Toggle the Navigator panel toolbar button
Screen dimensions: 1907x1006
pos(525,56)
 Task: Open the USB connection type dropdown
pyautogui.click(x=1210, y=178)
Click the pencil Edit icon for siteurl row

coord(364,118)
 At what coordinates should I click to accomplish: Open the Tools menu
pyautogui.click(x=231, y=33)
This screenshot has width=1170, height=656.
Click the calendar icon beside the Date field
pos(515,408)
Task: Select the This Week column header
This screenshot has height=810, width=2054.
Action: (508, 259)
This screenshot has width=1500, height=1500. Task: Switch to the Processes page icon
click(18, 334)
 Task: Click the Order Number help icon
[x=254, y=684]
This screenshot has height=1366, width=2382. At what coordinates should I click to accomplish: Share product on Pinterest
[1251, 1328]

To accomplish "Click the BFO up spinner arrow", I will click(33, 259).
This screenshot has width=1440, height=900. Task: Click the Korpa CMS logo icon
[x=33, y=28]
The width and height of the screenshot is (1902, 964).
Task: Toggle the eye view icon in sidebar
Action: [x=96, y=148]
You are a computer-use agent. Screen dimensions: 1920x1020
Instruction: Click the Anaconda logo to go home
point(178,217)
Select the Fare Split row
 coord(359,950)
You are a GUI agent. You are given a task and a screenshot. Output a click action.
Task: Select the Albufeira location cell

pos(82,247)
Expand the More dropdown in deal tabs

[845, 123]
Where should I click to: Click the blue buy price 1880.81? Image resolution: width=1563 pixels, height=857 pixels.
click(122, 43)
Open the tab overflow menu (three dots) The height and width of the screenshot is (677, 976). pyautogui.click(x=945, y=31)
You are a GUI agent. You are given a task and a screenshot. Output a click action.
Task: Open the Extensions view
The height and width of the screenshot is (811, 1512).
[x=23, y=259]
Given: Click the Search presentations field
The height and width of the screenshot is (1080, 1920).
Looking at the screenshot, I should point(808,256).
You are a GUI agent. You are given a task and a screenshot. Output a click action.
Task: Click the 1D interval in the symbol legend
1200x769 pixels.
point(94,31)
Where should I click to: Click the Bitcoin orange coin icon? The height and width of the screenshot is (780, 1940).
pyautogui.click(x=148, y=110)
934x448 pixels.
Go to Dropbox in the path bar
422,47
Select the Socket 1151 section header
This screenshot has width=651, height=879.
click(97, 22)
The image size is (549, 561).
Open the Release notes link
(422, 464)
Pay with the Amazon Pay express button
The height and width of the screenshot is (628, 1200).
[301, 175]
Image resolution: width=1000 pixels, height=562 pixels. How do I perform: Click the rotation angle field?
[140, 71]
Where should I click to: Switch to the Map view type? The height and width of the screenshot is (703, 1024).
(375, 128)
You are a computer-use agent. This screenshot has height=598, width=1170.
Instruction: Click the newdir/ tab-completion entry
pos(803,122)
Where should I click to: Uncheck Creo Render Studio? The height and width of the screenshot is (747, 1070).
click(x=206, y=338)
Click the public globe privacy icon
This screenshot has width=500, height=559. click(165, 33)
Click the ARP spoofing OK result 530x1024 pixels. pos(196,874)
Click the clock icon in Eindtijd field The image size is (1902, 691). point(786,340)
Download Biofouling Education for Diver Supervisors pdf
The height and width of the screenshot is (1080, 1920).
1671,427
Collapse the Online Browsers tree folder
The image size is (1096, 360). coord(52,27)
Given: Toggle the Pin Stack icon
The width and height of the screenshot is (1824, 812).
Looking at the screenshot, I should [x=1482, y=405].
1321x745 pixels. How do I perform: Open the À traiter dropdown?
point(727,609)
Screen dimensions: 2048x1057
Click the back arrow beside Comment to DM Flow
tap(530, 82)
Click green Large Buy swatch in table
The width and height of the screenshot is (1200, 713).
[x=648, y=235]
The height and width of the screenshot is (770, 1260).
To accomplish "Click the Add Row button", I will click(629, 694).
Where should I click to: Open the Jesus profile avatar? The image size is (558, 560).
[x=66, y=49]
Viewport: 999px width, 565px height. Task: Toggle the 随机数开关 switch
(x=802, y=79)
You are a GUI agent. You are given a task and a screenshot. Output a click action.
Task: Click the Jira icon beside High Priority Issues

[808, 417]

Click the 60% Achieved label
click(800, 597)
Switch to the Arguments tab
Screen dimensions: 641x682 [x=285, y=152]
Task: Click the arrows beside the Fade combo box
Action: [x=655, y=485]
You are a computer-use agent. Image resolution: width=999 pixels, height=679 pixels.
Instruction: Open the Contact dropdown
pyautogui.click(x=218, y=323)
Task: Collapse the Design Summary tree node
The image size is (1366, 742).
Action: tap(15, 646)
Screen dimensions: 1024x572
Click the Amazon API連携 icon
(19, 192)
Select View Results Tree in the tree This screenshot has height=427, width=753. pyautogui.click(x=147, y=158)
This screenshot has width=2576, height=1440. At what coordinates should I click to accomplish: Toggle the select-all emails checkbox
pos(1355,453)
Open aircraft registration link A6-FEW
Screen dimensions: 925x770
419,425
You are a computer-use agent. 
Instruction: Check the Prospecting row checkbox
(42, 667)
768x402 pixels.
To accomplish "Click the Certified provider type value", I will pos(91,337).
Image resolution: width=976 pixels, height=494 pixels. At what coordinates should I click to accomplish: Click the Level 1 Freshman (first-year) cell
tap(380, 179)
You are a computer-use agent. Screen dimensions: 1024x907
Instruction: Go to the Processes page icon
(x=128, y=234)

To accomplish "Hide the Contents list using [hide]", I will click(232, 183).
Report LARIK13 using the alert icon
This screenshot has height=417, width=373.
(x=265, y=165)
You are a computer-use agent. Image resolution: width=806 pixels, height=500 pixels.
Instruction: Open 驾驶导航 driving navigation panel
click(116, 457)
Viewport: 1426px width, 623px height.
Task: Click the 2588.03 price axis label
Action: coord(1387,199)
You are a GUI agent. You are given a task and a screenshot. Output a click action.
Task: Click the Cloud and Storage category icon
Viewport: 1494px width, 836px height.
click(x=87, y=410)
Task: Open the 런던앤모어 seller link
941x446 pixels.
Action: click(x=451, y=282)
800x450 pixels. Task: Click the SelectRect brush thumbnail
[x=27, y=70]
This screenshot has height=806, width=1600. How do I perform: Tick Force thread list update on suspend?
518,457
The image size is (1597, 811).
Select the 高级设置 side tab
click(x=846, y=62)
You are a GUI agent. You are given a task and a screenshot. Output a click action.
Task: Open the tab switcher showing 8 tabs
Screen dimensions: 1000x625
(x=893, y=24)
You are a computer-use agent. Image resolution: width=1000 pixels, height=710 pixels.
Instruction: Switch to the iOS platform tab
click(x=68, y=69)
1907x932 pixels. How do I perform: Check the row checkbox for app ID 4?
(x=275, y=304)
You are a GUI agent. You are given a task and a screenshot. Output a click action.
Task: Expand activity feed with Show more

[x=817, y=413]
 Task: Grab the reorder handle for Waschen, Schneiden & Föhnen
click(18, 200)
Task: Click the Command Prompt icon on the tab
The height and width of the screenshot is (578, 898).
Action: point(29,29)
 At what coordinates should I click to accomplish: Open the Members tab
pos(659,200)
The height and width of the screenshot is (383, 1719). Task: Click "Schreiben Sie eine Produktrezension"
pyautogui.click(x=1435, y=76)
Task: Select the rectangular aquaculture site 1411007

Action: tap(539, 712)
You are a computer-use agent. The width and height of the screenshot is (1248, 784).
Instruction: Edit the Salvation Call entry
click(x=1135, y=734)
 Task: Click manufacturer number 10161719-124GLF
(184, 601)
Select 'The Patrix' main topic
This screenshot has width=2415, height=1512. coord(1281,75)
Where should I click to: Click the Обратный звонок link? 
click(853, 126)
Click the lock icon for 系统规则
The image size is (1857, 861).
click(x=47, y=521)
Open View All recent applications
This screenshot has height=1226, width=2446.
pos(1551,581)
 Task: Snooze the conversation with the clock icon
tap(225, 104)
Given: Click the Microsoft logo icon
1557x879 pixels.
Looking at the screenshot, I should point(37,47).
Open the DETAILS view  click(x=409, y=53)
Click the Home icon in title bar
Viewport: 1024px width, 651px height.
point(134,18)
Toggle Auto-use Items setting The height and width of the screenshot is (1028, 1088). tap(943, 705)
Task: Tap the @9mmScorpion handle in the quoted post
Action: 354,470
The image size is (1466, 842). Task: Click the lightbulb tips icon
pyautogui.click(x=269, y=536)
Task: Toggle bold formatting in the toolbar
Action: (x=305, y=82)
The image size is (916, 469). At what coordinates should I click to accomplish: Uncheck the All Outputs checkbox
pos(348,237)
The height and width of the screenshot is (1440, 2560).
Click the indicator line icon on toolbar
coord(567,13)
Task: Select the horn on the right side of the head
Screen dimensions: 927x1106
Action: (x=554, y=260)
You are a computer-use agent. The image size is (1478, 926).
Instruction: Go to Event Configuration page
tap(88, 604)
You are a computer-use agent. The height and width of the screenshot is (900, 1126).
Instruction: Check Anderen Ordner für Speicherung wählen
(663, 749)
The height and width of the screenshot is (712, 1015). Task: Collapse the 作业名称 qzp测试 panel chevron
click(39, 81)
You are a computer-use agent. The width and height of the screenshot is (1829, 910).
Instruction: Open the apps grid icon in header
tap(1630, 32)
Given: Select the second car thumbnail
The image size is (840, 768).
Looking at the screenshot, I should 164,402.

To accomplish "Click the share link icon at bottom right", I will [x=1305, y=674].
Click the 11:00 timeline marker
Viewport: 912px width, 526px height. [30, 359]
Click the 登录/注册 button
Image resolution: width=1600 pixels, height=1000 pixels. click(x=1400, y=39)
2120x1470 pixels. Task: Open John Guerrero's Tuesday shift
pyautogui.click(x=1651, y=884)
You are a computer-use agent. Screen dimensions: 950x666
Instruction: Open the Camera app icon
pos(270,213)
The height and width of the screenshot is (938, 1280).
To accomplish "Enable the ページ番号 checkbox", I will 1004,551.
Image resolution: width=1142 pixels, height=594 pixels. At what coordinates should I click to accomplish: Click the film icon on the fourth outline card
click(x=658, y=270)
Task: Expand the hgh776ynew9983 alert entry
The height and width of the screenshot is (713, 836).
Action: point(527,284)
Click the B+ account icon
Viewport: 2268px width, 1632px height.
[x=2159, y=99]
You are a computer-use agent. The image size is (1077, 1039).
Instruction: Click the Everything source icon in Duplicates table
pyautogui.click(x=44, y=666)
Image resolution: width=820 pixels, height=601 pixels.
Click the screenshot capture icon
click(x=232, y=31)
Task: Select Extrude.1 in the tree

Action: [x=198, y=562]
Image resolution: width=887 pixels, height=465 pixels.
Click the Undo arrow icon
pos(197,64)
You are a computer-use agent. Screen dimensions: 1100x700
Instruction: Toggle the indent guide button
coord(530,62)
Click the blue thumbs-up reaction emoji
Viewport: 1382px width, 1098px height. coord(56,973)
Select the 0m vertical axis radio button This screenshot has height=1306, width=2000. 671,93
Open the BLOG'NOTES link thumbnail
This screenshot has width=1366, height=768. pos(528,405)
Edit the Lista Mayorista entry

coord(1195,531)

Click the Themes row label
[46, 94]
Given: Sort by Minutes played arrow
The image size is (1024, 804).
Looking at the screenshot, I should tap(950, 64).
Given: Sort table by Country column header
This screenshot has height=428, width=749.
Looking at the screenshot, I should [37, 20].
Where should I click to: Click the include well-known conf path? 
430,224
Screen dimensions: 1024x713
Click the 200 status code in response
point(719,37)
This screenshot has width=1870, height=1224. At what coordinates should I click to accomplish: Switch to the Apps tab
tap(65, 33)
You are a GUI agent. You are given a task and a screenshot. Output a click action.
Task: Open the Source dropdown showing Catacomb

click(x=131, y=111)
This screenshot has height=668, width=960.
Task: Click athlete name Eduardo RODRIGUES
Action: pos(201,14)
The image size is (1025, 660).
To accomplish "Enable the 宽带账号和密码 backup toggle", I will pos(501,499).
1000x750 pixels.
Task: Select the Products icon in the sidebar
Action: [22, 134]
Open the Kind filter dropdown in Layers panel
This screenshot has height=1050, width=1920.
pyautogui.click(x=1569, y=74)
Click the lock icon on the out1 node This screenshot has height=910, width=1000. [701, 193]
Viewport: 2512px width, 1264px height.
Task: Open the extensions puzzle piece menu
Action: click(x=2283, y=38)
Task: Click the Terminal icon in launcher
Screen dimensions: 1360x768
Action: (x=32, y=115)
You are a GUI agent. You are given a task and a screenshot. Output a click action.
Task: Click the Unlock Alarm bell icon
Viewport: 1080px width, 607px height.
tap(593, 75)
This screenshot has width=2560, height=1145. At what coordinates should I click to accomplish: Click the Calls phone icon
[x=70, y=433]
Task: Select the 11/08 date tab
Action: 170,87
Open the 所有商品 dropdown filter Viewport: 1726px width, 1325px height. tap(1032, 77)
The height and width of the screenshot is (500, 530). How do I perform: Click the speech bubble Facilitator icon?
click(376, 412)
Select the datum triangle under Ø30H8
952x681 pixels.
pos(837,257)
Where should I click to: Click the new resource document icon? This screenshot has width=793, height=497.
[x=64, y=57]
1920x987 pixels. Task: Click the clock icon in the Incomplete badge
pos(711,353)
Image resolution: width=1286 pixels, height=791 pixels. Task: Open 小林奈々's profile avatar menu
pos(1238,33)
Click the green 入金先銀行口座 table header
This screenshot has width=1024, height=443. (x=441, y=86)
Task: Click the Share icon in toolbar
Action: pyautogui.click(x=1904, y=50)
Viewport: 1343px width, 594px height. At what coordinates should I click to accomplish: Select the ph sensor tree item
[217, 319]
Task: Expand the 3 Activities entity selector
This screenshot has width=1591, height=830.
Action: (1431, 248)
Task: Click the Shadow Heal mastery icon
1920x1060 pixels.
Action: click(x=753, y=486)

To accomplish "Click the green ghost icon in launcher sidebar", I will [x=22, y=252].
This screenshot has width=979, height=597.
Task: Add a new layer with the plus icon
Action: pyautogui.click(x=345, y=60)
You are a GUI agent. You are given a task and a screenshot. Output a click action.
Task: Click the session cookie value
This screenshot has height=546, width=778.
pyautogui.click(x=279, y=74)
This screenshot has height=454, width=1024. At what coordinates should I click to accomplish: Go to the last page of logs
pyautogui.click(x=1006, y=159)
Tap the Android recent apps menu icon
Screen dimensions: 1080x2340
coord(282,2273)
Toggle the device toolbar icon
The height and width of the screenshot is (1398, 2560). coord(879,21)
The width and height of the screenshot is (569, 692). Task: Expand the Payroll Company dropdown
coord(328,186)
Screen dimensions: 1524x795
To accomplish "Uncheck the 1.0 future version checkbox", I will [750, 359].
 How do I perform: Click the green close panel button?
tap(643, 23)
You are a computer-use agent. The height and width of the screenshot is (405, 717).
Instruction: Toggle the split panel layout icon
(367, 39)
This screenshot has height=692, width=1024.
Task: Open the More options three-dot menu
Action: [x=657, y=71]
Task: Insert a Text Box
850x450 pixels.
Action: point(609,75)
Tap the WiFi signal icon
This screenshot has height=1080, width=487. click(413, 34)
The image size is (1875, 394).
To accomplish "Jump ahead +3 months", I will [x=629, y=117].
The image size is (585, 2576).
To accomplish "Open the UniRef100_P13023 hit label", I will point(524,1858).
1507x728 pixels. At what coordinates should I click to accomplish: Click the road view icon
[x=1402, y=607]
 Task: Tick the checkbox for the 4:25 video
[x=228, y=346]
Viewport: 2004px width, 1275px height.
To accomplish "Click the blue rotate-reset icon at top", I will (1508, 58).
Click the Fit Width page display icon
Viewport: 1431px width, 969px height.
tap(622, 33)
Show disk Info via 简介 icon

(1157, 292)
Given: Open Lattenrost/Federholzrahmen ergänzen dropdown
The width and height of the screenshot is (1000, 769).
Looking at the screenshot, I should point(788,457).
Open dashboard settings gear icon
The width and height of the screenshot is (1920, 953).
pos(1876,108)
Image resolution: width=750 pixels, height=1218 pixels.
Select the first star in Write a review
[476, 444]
++++++++
Please put the part of the material that opens with the line containing "Expand the More dropdown in deal tabs" and closes with the line containing "Open the tab overflow" into a numbered list, leaving out any blank lines.

§ Written reply:
1. Expand the More dropdown in deal tabs
2. [845, 123]
3. Where should I click to: Click the blue buy price 1880.81? Image resolution: width=1563 pixels, height=857 pixels.
4. click(122, 43)
5. Open the tab overflow menu (three dots) The height and width of the screenshot is (677, 976). pyautogui.click(x=945, y=31)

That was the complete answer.